2.3. Target Binary Neutron-star Sources

We choose four target sources with total mass M = 2.75 M, mass ratios q = 1 and q = 1.5, and oriented both face-on (ι = 0) and edge-on (ι = π/2). Signals emitted in these two angles differ in three aspects: morphology, polarization, and loudness. Face-on signals contain solely the (, m) = (2, 2) mode, are circularly polarized (i.e., both h+,× have the same amplitude), and are louder than edge-on signals. On the contrary, edge-on signals have contributions from higher-order emission modes that confer a richer structure, but are weaker in amplitude than face-on ones (see Figure 1). In addition, edge-on signals contain only one of the two polarizations.

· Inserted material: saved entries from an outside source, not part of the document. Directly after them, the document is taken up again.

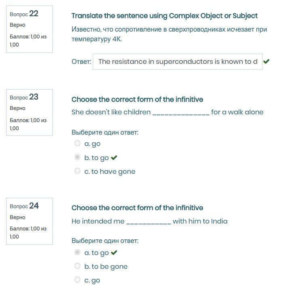Choose radio 'c. to have gone'
The image size is (289, 289).
[x=77, y=171]
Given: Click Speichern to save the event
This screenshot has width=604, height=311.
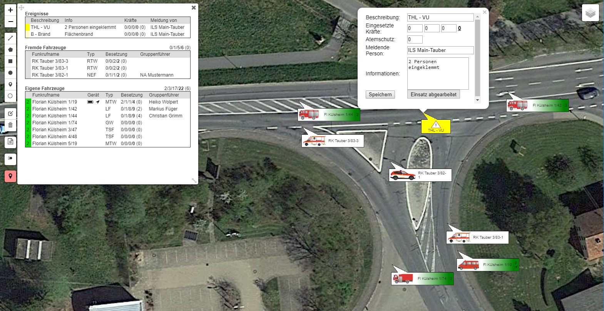Looking at the screenshot, I should pyautogui.click(x=380, y=95).
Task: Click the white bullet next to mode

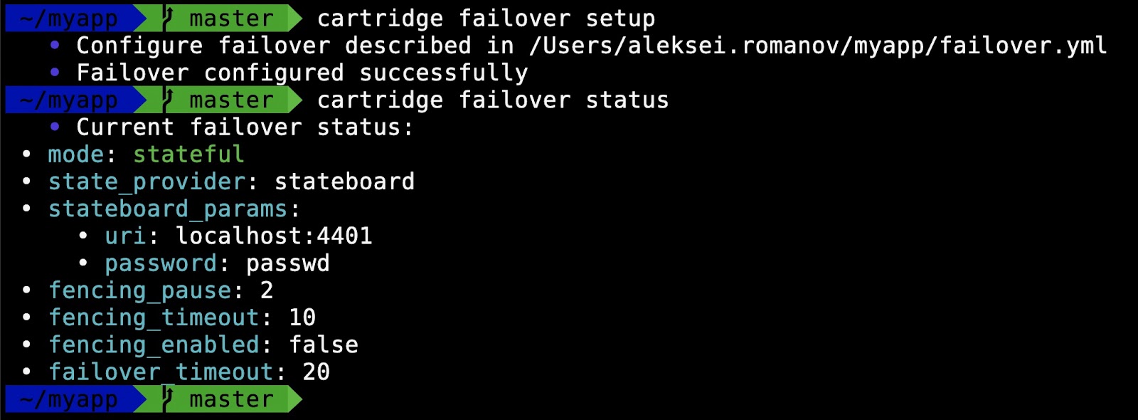Action: pyautogui.click(x=26, y=154)
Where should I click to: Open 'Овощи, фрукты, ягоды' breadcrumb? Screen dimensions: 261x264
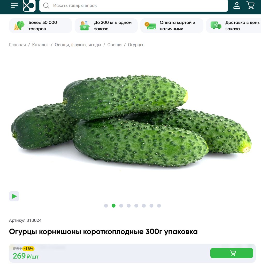click(78, 45)
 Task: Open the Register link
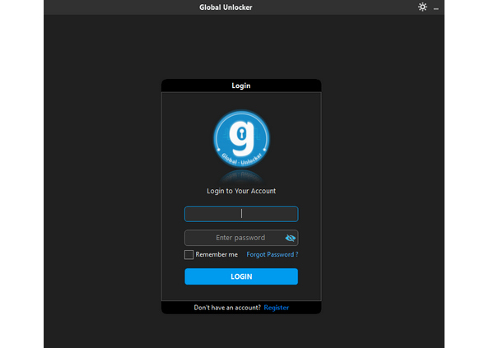(x=277, y=308)
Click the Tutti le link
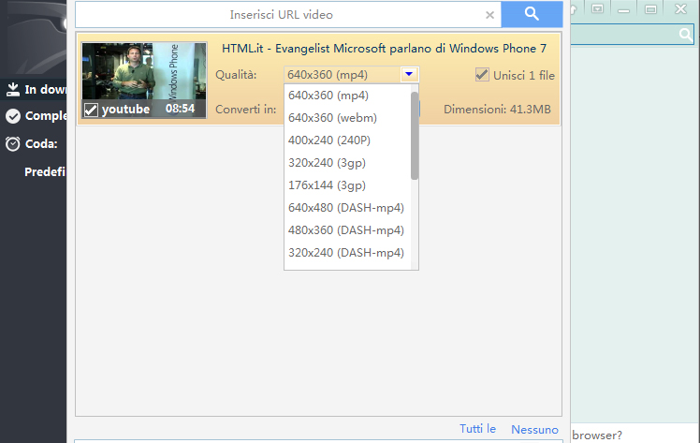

Consequently, it has been shown that measuring the ratio of the two polarizations is key to correctly inferring the inclination of the source, provided that the detector network can observe both polarizations (Usman et al. 2019). For each of these sources, we consider two EOSs, namely SLy and MS1b, which we assume to be known. Different EOSs trigger post-merger HMs in different ways, varying the accuracy of the distance estimate. Finally, we would ideally consider a wide range of distances and sky locations for all of our target sources. However, given the extreme computational cost of our parameter inference runs, and to allow for a direct comparison of our results, we place all of our sources at the same distance and sky location. For the former, we considered that the most reasonable choice was a value of dL = 40 Mpc, consistent with that of GW170817, the only conclusive BNS observed to date through GWs. Finally, we placed all of our target sources at the same, arbitrary sky location.

3. Results

3.1. Distance Estimates

Figure 2 shows the two-dimensional posterior distributions for the luminosity distance and inclination of face-on oriented binaries with mass ratios of q = 1 (left) and q = 1.5 (right), using an HLV detector configuration. The contours denote the 90% credible regions and the legend provides median estimates with symmetric 68% credible intervals. For unequal masses, and using 128 s long phenom waveforms, the omission of HMs in the templates h(θ) leads to a biased estimate of ${d}_{L}^{\mathrm{Phenom},\ 22}={36.2}_{-2.5}^{+2.2}$ Mpc. Their inclusion corrects this bias and reduces the uncertainty by ∼70%, yielding a distance measurement of ${d}_{L}^{\mathrm{Phenom},\ \mathrm{HM}}={39.4}_{-0.9}^{+0.4}$. For equal masses, the impact of HMs is significantly milder, as the (usually strongest) odd-m emission modes are suppressed (Pan et al. 2011, 2014; Blanchet 2014). This leads to a biased estimate of ${d}_{L}^{\mathrm{Phenom},\ \mathrm{HM}}={37.9}_{-2.3}^{+1.4}$ even if HMs are included. We also note that this remains true even if one would assume the intrinsic source parameters (masses and spins) to be known. This situation changes, however, when using 80 ms long numerical-relativity waveforms that can account for the rich post-merger signal morphology. For both mass ratios, and considering a SLy equation of state, results are better than those making use of 128 s long phenom waveforms omitting HMs. Moreover, for equal-mass, the estimate even improves on that including HMs, yielding a nonbiased estimate ${d}_{L}^{{\mathtt{SLy}}}={38.6}_{-2.7}^{+1.8}$ with smaller uncertainties.

Figure 2.

Figure 2. Two-dimensional posterior distributions for the luminosity distance and inclination angle of a face-on $(\cos (\iota )=1)$ binary neutron star merger located at 40 Mpc, with mass ratio q = 1 (left) and q = 1.5 (right) and a total mass of M = 2.75 M. The contours delimit the 90% credible regions obtained by analyzing a 128 s waveform including (red) and omitting (blue) higher-order modes. Also shown are posterior reconstructions using waveforms that only cover the last 80 ms of the merger and ringdown modeled with numerical relativity simulations with two different EOSs (orange and green). The labels quote median values and symmetric 68% credible intervals for the luminosity distance.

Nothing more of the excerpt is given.